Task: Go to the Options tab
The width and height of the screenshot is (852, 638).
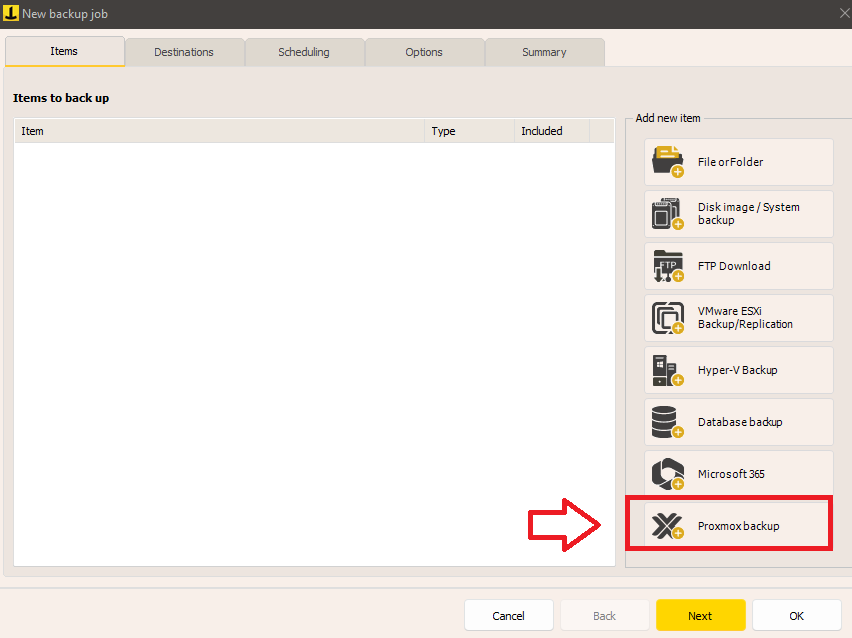Action: coord(424,52)
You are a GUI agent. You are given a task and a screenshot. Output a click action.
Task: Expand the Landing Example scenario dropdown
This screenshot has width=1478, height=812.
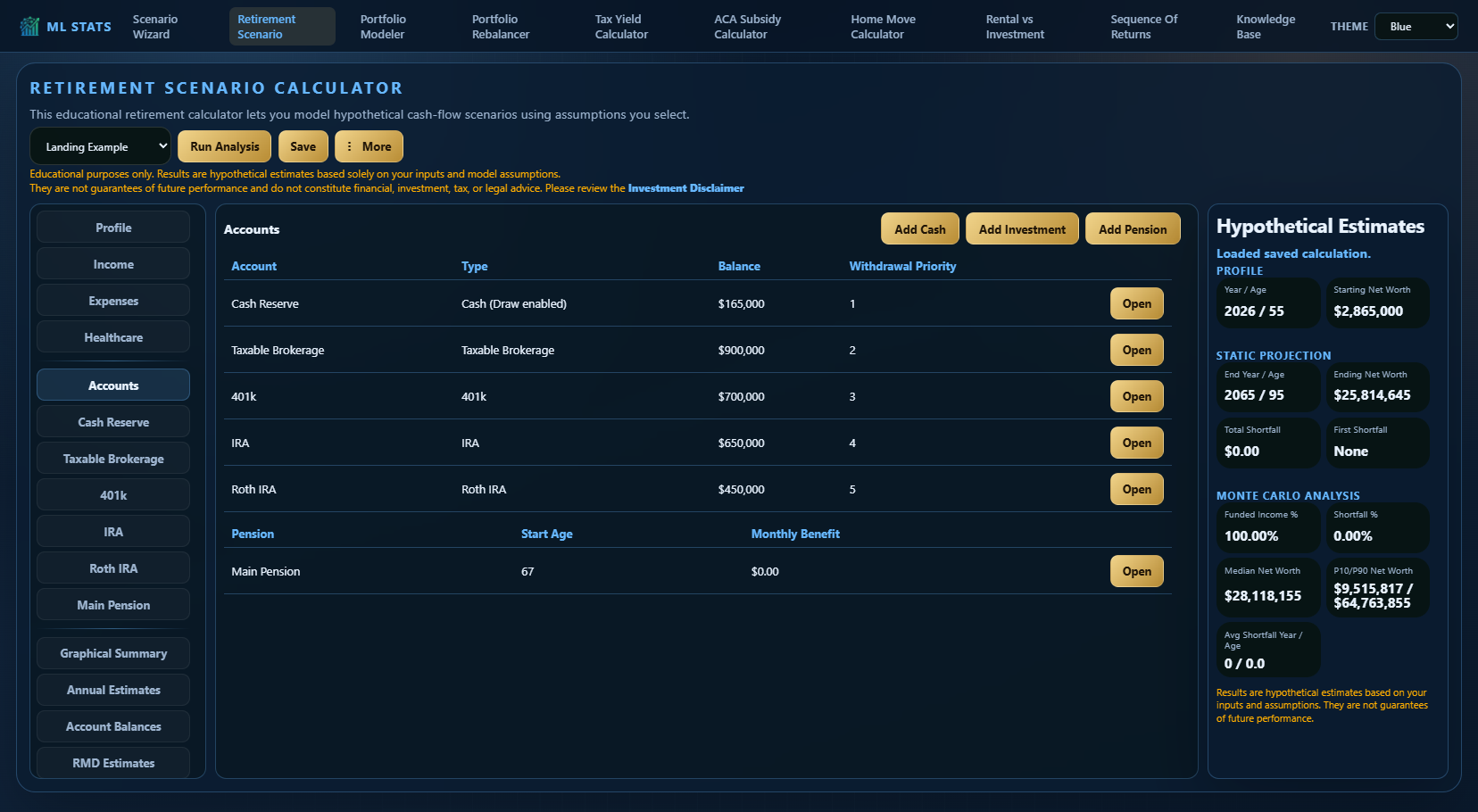tap(100, 146)
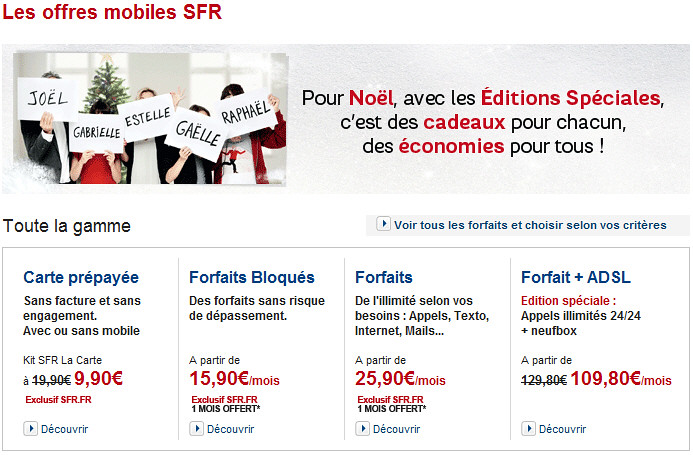Click the Éditions Spéciales promo text
Screen dimensions: 693x455
pyautogui.click(x=571, y=99)
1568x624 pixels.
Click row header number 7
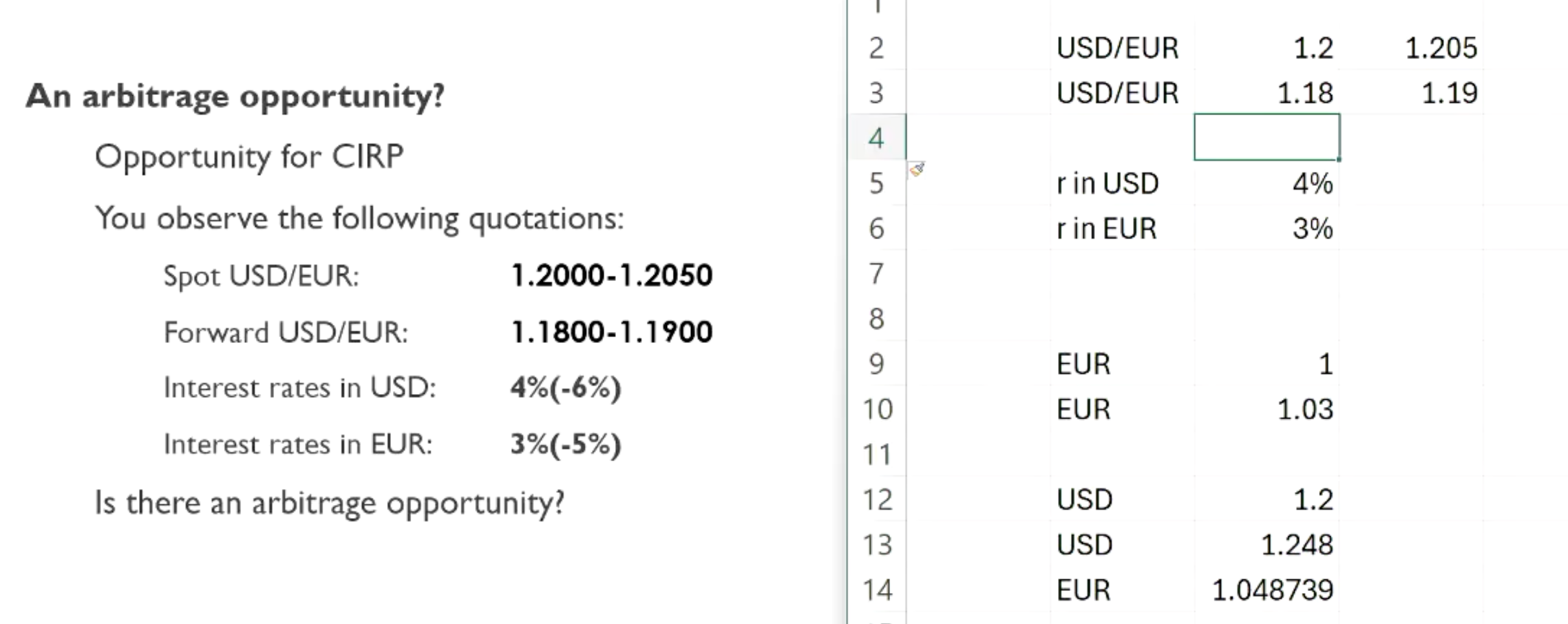tap(876, 274)
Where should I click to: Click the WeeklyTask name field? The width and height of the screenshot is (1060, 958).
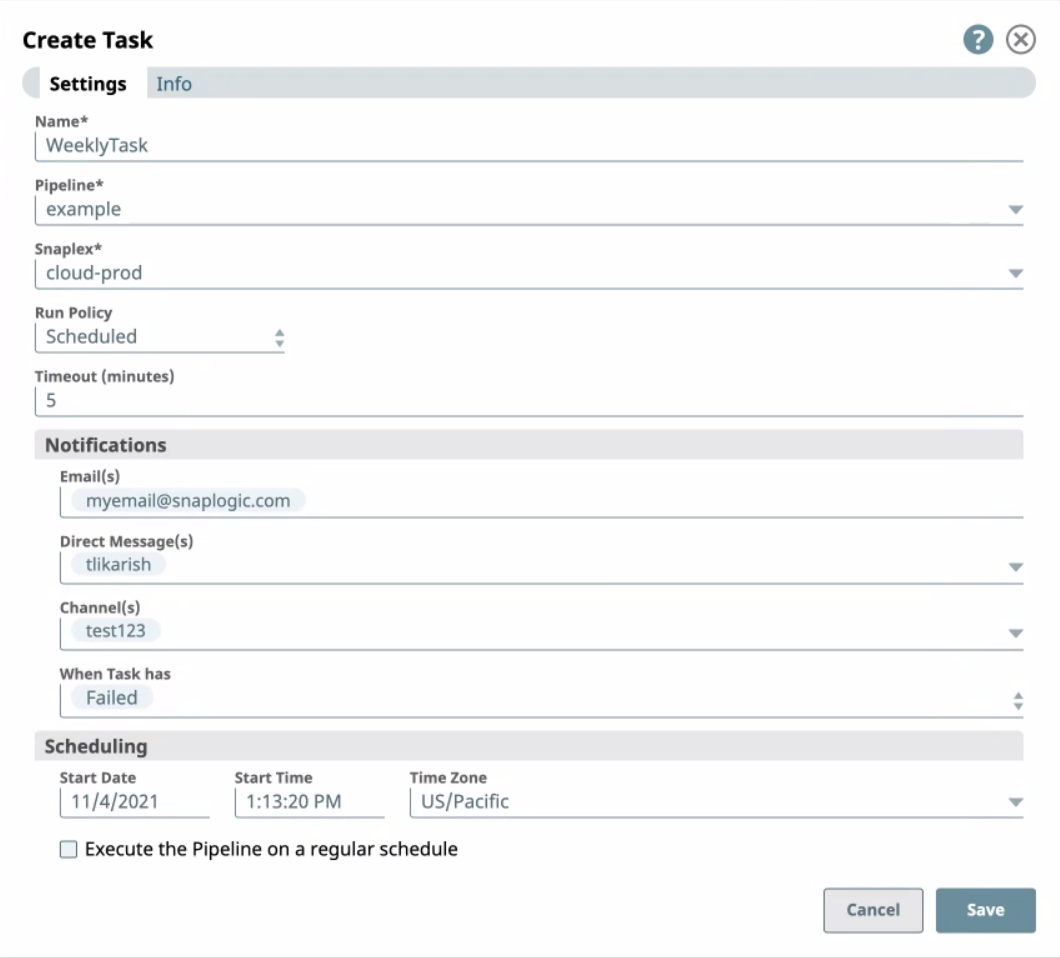coord(300,146)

★ ★ ★

REQUIRED ACTION: Only the lines from the one containing "You are a GUI" through the last line of the data above, both included, belong in the reply, each restated exactly and without pictures.

EXERCISE OUTPUT:
You are a GUI agent. You are given a task and a screenshot. Output a click action.
Task: Expand the Landing Example scenario dropdown
This screenshot has width=1478, height=812.
tap(100, 146)
Click the Éditions Spéciales promo text
Screen dimensions: 693x455
pyautogui.click(x=571, y=99)
1568x624 pixels.
Click row header number 7
tap(876, 274)
Where should I click to: Click the WeeklyTask name field? The width and height of the screenshot is (1060, 958).
coord(300,146)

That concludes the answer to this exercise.